不过该说不说,幺幺的渣女形象演绎得也很到位,今年奥斯卡小金熊的提名,“大公主”是十拿九稳了!
想着徐壮实是个男人,所以夏瑶还是把他带回家去洗,有爹在一旁,就算出点什么事帮忙也方便。
“叔,痒!好痒!”
“别动!擦干净!”
“我自己会洗,你看,我手搓得可白了。”
“那你倒是洗洗胳膊啊?顾头不顾腚?”
听着他们爷俩在屋里吵吵闹闹的动静,李招娣和夏瑶手上的针线功夫做得更快了。
夏瑶之前没怎么做过针线活,平常衣服破了、旧了都是李招娣帮着补,既然搬出去住了,这些也该学一学,总不能依靠娘一辈子。
正好,徐壮实的衣服破了可以拿来练练手。
“徐壮实这人不错,傻是傻了点,但心眼不坏,”李招娣一边给他纳着鞋底,一边对夏瑶说道,“可总这么让他来咱们家也不是个事儿,乡里乡亲看见了免不了要说你。”
不用她提醒,光是她自己就听到过不少风言风语。
说她傻,养只熊猫熊还不够,还养个傻子;说她笨,净在这些没将来的事儿上耽误功夫;还说她蠢,傻子也是男人,万一受了委屈,哭都来不及。
夏瑶看得很开,虽说都是些不堪入耳的话,可总比原文里他们骂原主的话温和了许多。
用无名指上的顶针把针推进去,夏瑶淡淡道:“您放心,我心里有打算。”
天天带着徐壮实往山里跑也不是个事,他毕竟没有寄养在自己家,真要出个什么事,人家跑来兴师问罪可是要担责任的。
她都想好了,这件事还是得跟照顾徐壮实的人家说清楚。愿意照顾就对他好些,不愿意那就去城里找他娘重新给他换个人家,实在不行,送去福利院也总好过在别人家忍气吞声地好。
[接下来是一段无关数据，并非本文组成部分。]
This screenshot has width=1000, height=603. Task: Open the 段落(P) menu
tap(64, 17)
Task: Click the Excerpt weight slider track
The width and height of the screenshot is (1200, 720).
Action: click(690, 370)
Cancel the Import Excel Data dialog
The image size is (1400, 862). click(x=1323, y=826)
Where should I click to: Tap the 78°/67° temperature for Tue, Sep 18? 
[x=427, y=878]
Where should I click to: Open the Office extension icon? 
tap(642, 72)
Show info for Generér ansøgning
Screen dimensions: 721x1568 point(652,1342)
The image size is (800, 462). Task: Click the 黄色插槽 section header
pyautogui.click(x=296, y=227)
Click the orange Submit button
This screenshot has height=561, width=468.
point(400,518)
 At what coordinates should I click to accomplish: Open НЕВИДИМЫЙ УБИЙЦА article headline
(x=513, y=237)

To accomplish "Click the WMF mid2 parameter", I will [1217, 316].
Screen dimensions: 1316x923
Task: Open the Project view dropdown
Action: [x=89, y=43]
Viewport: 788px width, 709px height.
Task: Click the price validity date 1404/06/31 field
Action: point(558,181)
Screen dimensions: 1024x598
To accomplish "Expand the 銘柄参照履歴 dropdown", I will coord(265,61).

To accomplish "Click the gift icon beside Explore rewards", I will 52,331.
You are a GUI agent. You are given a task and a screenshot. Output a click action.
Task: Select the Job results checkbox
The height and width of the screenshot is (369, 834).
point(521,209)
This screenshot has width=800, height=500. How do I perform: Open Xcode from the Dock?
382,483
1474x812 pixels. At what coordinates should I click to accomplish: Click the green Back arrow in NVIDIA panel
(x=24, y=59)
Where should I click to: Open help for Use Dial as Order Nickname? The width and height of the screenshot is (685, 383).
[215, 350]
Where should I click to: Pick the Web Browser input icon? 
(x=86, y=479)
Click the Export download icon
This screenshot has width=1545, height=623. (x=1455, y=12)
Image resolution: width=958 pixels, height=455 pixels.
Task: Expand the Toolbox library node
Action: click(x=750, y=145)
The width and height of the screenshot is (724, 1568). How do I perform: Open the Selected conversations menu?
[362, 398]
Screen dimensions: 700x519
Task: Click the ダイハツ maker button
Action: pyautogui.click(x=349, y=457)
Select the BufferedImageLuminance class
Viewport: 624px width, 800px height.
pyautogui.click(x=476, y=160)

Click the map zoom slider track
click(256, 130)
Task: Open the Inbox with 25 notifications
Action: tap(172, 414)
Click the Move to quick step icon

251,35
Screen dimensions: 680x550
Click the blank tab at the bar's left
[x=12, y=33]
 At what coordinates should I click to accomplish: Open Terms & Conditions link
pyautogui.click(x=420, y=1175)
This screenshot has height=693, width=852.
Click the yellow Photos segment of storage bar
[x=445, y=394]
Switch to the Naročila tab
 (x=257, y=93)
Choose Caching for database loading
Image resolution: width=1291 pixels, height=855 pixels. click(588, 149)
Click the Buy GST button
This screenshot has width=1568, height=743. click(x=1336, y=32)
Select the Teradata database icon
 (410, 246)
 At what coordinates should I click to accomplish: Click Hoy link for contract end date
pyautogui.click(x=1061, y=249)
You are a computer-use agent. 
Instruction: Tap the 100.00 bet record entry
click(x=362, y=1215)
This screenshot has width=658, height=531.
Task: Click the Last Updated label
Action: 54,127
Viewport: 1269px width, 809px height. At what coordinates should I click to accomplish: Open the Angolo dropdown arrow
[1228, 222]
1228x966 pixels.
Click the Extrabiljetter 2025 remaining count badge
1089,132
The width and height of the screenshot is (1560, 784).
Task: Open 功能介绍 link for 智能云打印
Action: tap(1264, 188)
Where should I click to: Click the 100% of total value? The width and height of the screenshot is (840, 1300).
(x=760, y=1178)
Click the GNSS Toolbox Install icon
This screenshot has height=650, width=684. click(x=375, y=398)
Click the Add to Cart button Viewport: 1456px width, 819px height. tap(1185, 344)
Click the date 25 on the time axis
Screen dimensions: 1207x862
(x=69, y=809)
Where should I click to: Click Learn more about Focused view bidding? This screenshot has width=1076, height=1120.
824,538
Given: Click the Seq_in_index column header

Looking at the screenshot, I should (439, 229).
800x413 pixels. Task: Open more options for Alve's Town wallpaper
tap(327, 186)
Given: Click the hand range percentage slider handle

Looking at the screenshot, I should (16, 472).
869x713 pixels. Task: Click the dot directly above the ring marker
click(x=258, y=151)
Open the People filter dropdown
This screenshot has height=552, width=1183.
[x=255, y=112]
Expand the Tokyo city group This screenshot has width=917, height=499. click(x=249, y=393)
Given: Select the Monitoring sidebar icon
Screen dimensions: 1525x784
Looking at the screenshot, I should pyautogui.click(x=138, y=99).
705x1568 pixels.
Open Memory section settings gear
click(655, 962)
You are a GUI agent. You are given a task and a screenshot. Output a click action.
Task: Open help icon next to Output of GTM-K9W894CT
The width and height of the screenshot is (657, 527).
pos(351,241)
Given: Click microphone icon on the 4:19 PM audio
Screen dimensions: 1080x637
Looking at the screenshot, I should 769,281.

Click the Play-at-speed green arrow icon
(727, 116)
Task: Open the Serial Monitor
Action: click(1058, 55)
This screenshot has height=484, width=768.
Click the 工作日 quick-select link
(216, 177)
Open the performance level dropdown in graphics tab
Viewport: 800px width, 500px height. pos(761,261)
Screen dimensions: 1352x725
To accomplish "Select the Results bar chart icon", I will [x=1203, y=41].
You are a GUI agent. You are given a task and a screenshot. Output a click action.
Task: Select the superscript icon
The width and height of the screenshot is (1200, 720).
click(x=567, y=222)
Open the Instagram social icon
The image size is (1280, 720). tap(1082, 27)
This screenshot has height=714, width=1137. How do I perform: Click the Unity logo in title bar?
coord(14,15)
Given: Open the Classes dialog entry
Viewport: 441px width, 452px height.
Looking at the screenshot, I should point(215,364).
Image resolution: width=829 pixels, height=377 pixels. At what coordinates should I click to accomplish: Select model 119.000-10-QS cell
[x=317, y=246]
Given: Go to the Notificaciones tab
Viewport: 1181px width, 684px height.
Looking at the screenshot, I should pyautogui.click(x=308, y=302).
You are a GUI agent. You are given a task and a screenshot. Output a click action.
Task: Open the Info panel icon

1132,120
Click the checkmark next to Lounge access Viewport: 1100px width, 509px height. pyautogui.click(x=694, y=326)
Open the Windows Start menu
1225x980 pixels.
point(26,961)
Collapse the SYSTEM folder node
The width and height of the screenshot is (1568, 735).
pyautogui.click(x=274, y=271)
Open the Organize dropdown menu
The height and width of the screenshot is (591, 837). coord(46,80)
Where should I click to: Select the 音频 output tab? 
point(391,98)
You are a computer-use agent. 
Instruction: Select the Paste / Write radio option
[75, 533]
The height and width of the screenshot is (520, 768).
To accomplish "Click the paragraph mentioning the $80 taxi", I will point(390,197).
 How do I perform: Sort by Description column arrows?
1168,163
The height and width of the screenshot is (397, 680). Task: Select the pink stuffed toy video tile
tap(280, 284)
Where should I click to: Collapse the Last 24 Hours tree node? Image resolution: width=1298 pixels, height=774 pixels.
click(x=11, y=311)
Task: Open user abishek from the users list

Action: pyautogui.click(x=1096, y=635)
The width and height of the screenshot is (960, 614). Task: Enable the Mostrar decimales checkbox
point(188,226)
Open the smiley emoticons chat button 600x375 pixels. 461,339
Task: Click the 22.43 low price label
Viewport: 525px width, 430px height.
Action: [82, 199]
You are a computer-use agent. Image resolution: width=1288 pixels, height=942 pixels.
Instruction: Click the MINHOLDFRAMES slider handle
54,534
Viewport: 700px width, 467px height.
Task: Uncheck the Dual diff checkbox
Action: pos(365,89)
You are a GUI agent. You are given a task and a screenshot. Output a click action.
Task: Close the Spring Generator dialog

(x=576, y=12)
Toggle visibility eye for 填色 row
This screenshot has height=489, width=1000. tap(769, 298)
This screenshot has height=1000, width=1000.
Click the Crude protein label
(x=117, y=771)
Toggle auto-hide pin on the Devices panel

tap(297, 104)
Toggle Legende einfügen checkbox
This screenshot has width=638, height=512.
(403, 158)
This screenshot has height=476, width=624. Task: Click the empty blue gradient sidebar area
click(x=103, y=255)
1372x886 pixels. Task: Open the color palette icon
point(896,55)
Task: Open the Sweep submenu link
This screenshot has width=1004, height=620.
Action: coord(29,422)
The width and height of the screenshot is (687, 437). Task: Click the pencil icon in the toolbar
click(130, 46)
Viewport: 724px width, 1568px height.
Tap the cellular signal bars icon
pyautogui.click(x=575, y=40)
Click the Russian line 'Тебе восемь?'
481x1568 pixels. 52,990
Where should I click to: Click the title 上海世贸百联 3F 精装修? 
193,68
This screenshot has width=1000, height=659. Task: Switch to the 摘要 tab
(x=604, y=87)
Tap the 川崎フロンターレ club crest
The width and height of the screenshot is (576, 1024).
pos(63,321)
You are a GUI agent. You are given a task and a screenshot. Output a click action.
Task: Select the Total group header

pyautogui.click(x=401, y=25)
只是他这辈子太苦了,如果这段时间能给他留下一些美好的记忆,也能让他有努力生活的信念不是?
李招娣看了眼夏瑶缝得那歪歪扭扭的针脚,撇撇嘴:“你也是,天天带着徐壮实往山坳里跑得怪勤,也不惦记着点你爹,知道他稀罕熊猫熊,也不把熊猫熊带回来给他看看。”
夏瑶:???
“我爹想看熊猫熊?”夏瑶的音调不由得高了个八度,“那他咋不跟我说啊。”
夏有才稀罕熊猫她知道,但他想见熊猫熊这事儿她是真不清楚。
幺幺当了妈不一定愿意跟陌生人接触,平平安安可不一样,想看它们俩还不是说句话的事?